#### What the exercise asks:
With the line containing "Collapse the main() function fold at line 9" as the starting point, write out each line exactly through the final line of the listing, both ends included.

#### Extracted records:
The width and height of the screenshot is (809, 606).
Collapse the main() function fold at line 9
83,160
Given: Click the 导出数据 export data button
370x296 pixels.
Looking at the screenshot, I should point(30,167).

#### Response area:
Collapse the main() function fold at line 9
83,160
Given: Click the 导出数据 export data button
370x296 pixels.
Looking at the screenshot, I should point(30,167).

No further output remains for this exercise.